A clinical trial comparing methotrexate and the more expensive mycophenolate mofetil treating non-infectious uveitis shows the two drugs offer very similar results.
The US study, funded by the National Eye Institute (NEI), also found that in more severe cases, posterior uveitis and pan uveitis, methotrexate was more effective in controlling inflammation. “This study gives doctors and their patients with uveitis a starting point when considering treatment beyond corticosteroids,” said study lead Dr Nisha Acharya, University of California, San Francisco.
The trial included 216 patients with intermediate or posterior/pan uveitis with 107 patients allocated to methotrexate and 109 patients to mycophenolate treatment. Over six months, participants tapered to a maximum dose of 7.5mg prednisone daily, while receiving either 3g oral mycophenolate daily or 25mg methotrexate weekly. Participants reduced their dose, if necessary, to control adverse side effects such as nausea.

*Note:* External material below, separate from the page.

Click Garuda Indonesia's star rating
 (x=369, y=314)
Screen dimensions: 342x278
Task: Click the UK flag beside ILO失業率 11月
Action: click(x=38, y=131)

At six months, 67% of participants in the methotrexate group and 57% of participants in the mycophenolate group had controlled their inflammation and successfully tapered steroids. In patients with posterior or pan uveitis, the most severe forms, 74% in the methotrexate group achieved control at six months, versus 55% in the mycophenolate group, indicating that methotrexate was significantly more effective at controlling inflammation for this subtype of uveitis.
“Based on this head-to-head clinical trial, methotrexate is as good as or better than mycophenolate for treating uveitis. That’s important because the prior literature and a survey on treatment preferences suggest most clinicians believe the opposite. Now we have a randomized trial to provide guidance on treatment,” said Dr Acharya.